━━━ DATA SECTION

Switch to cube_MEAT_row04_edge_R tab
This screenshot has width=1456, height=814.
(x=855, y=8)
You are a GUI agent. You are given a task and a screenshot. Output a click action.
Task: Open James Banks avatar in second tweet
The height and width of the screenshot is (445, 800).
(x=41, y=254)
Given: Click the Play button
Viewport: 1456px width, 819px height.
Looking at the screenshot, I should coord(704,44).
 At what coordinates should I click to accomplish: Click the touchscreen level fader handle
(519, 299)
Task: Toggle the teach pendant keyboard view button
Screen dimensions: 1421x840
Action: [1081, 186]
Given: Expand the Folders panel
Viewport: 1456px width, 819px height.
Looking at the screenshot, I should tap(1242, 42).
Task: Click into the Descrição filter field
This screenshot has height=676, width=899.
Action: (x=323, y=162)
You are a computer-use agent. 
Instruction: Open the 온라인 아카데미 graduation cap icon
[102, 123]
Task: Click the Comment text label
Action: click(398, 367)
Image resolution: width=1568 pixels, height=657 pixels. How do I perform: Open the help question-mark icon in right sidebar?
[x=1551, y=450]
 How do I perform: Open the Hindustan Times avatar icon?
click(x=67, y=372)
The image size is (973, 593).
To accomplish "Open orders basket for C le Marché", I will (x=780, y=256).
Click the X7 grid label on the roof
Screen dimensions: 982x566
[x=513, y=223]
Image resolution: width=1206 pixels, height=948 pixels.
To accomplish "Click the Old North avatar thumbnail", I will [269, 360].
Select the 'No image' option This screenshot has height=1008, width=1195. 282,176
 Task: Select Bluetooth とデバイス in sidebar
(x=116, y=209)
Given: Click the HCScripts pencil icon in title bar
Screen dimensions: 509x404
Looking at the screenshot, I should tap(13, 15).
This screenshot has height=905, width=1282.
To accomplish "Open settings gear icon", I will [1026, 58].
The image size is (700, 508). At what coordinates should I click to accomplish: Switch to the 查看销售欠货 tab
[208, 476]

━━━━━━

## WORK TO BE COMPLETED
Arrange the lines of the listing as a Markdown table with the columns Row and Line, giving each line its row number and leaving out blank lines. Begin at the line that contains "Task: Toggle the" and stop after the final line of the listing.

## OUTPUT OF THE TASK
| Row | Line |
|---|---|
| 1 | Task: Toggle the teach pendant keyboard view button |
| 2 | Screen dimensions: 1421x840 |
| 3 | Action: [1081, 186] |
| 4 | Given: Expand the Folders panel |
| 5 | Viewport: 1456px width, 819px height. |
| 6 | Looking at the screenshot, I should tap(1242, 42). |
| 7 | Task: Click into the Descrição filter field |
| 8 | This screenshot has height=676, width=899. |
| 9 | Action: (x=323, y=162) |
| 10 | You are a computer-use agent.  |
| 11 | Instruction: Open the 온라인 아카데미 graduation cap icon |
| 12 | [102, 123] |
| 13 | Task: Click the Comment text label |
| 14 | Action: click(398, 367) |
| 15 | Image resolution: width=1568 pixels, height=657 pixels. How do I perform: Open the help question-mark icon in right sidebar? |
| 16 | [x=1551, y=450] |
| 17 |  How do I perform: Open the Hindustan Times avatar icon? |
| 18 | click(x=67, y=372) |
| 19 | The image size is (973, 593). |
| 20 | To accomplish "Open orders basket for C le Marché", I will (x=780, y=256). |
| 21 | Click the X7 grid label on the roof |
| 22 | Screen dimensions: 982x566 |
| 23 | [x=513, y=223] |
| 24 | Image resolution: width=1206 pixels, height=948 pixels. |
| 25 | To accomplish "Click the Old North avatar thumbnail", I will [269, 360]. |
| 26 | Select the 'No image' option This screenshot has height=1008, width=1195. 282,176 |
| 27 |  Task: Select Bluetooth とデバイス in sidebar |
| 28 | (x=116, y=209) |
| 29 | Given: Click the HCScripts pencil icon in title bar |
| 30 | Screen dimensions: 509x404 |
| 31 | Looking at the screenshot, I should tap(13, 15). |
| 32 | This screenshot has height=905, width=1282. |
| 33 | To accomplish "Open settings gear icon", I will [1026, 58]. |
| 34 | The image size is (700, 508). At what coordinates should I click to accomplish: Switch to the 查看销售欠货 tab |
| 35 | [208, 476] |